100 Years Ago in the forward

Four Jewish families — 12 people in all — were asleep in their Harlem tenement on 120th Street and Madison Avenue, when a thief snuck in through a window and chloroformed them all. The thief then proceeded to steal all the cash from the apartments. The Levinskys’ apartment was struck first, and it is thought that the thief crawled in through their second-floor window. After robbing them, he proceeded to the Engelmans’, then to the Shmulevitshs’, and finally he robbed the Spectors of all their money. At one point, a girl who had not been knocked out woke up and screamed, waking others in the building. Based on the incredibly loud snoring coming from the four apartments, a policeman deduced that the victims had been chloroformed. The officer had a difficult time waking them.


75 Years Ago in the forward

Who are the black Jews of Ethiopia, and how did they get there? Calling themselves “Falasha,” which means, “foreigner,” their own legend states that they are the descendants of King Solomon and Queen Sheba, the latter of whom came from Ethiopia. According to this legend, Solomon and Sheba had a son who returned to Ethiopia as a king. More likely, however, is that after the destruction of the Temple in Jerusalem resulting in the Jews dispersing, some ended up in Ethiopia, where, as in other diasporas, they took locals as their wives and taught them their customs. As it stands, there are currently thousands of these Jews in Ethiopia.
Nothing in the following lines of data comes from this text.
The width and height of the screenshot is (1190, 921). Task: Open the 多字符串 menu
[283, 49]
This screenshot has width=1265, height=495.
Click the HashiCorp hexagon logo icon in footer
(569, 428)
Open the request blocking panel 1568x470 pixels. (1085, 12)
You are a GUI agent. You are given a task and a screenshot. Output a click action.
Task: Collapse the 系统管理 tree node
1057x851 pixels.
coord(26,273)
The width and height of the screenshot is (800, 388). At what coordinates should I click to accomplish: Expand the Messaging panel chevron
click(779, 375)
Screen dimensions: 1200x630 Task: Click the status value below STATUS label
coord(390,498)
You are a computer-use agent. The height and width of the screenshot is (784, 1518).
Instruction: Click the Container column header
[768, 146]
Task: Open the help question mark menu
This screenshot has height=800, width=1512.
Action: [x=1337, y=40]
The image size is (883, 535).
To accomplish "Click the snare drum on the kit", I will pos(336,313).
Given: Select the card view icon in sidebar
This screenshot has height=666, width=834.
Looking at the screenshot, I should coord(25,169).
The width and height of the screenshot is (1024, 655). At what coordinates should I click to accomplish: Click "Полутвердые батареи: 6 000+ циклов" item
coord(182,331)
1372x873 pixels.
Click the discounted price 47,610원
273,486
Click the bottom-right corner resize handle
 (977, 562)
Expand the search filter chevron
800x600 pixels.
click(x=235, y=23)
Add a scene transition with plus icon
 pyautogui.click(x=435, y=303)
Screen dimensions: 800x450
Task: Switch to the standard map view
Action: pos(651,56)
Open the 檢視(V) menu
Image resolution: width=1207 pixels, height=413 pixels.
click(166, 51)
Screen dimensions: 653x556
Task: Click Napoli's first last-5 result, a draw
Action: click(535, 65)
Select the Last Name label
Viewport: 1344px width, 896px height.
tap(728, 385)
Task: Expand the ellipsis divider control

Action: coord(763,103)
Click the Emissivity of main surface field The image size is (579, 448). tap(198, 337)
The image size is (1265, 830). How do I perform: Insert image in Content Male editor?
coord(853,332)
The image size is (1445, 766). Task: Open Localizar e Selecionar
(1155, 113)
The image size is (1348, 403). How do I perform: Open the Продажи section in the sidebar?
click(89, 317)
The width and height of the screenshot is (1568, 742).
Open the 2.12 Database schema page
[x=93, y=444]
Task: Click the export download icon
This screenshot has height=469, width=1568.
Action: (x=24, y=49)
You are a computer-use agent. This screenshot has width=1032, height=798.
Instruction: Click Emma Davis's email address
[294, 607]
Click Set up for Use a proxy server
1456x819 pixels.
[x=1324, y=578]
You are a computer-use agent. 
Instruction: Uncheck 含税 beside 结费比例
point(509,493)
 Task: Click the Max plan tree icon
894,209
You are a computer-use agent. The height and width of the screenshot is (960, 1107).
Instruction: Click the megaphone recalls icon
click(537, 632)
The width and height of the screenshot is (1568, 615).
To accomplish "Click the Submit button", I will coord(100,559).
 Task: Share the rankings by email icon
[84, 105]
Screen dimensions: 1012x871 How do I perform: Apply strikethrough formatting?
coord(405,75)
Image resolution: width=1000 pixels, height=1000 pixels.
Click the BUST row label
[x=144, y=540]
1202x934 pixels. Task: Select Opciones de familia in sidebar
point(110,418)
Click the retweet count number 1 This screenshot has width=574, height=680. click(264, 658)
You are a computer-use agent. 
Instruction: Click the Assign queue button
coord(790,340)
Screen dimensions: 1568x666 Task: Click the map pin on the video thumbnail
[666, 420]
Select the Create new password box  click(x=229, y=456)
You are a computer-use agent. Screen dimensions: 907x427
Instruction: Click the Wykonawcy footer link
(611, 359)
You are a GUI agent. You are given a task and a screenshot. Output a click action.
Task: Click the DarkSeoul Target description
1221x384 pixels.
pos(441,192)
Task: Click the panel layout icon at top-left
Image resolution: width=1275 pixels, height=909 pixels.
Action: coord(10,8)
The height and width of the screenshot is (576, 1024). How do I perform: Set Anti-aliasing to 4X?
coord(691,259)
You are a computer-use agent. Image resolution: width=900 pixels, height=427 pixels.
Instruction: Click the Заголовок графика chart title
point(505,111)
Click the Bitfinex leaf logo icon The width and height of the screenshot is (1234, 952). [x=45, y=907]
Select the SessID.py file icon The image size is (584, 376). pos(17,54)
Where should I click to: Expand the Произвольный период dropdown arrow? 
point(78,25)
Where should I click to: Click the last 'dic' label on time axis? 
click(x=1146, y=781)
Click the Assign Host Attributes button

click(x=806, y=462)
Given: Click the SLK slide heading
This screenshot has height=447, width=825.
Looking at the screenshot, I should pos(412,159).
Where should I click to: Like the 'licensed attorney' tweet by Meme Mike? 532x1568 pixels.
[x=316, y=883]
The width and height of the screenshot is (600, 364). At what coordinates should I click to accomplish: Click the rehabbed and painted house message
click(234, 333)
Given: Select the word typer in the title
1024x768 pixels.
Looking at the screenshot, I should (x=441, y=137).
In recent centuries, Christian missionaries have attempted to convert them, with occasional success. More recently, Jewish scholars have visited them to study their way of life.


50 Years Ago in the forward

Israel again came under attack in the United Nations, this time by Fuad Amin Lebanon’s U.N. representative. In his speech, Amin took the opportunity to warn all the new African members of the body that Israel has dangerous colonial ambitions and that they should beware. Amin added that Golda Meir’s recent speech in the U.N. was “propaganda worthy of Goebbels.” He noted the fact that it was the Jews who drove the Arabs out of their land and that a map of Israel with borders from the Nile to the Euphrates hangs in the Knesset — and Israeli textbooks show the same map labeled “Israel in the future.” Instead of addressing Meir’s suggestion for peace negotiations with the Arabs, Amin suggested that a U.N. commission be set up to investigate the way in which Israel treats its Arab citizens.